I pulled in front of my mother’s house and gently shook Grandpa’s shoulder to awaken him. He woke instantly, but the paleness of him, the caved-in quality of his mouth, the stunned emptiness of his eyes gave the impression of someone waking from death.
“We’re here,” I said, not much above a whisper. “Esther’s house.” I realized he was scrambling for an idea of where he was.
I walked around the car to open the door for him. The night, despite the avalanche of stars, felt like an abandoned house. I heard the shrill, unearthly cries of coyote cubs coming from somewhere in the invisible woods, manic, eerily melodic yips and howls—how Esther loved them!
&nbs
p; “You need some help?” I asked, holding out my hand to him. He didn’t answer, but he gripped me—his hand was cool, smooth, like a statue suddenly capable of movement. I gently tugged, and he allowed me to pull him to his feet, out of the car.

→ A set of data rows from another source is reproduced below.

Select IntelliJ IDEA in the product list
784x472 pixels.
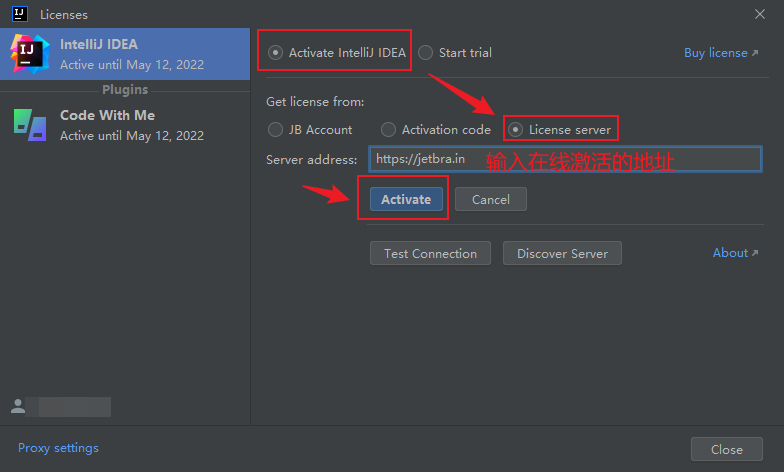coord(125,54)
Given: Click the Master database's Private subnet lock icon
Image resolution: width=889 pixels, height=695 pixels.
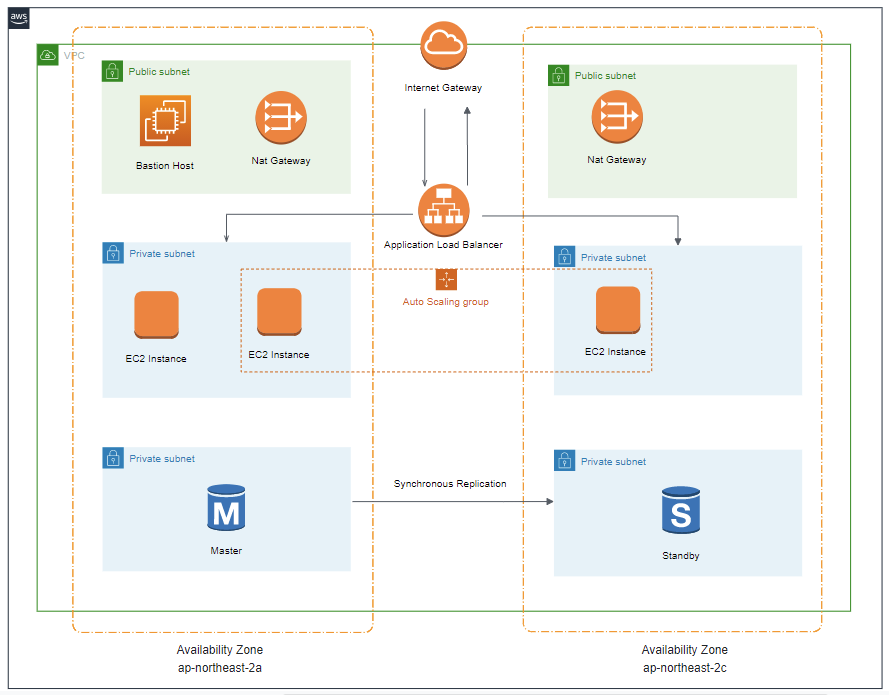Looking at the screenshot, I should coord(114,458).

Grandpa secured his balance and then looked toward the house. The lights in the bedroom windows blazed like fires in the darkness. He looked at his stricken daughter’s cottage in the middle of nowhere, far from Brooklyn, somehow even farther from Manhattan, far from theaters and galleries and meetings, far from the UN, far from Federal Plaza, and Grand Army Plaza, and One Centre Street, and all the other places where father and daughter demonstrated to end the arms race, or free Angela Davis, far from any life that Irv himself would consider worth living, her hideaway, her early retirement home, this slate-and-shingle crypt of keepsakes and diaries, with its cupboards full of esoteric teas, and the beams of its attic groaning from the weight of her boxes of photographs, and its basement the burying ground of all her empty liquor bottles—for though she drank in secret, she created a kind of sorrowing archaeology of every slip. It was a place away, an obscurity, an irrelevance that always irked Irv; but tonight, as it floated before us in a sea of darkness, he was unaccountably moved by the sight of it.
“What a pretty house,” he said, and gazed at it as if it were a kind of paradise. “It’s really pretty, isn’t it?” His voice was quaking. Irv was an emotional man, but his feelings were often unpredictable to him—they ambushed him, or blew through him like sudden storms. His attitudes toward daily life were shaped by the rigors of medical science—measured, clean, methodical, dogged and pessimistic—and his sense of fate was entirely circumscribed by scientific socialism, a Marxist view of history as an implacable engine driving humanity to its destination: that paradise of freedom from money and property where everyone was a Messiah. But now he stood before his daughter’s humble house, a house that in her absence had become her in his imagination, and I knew it was taking everything of his waning strength to keep him from sobbing out loud.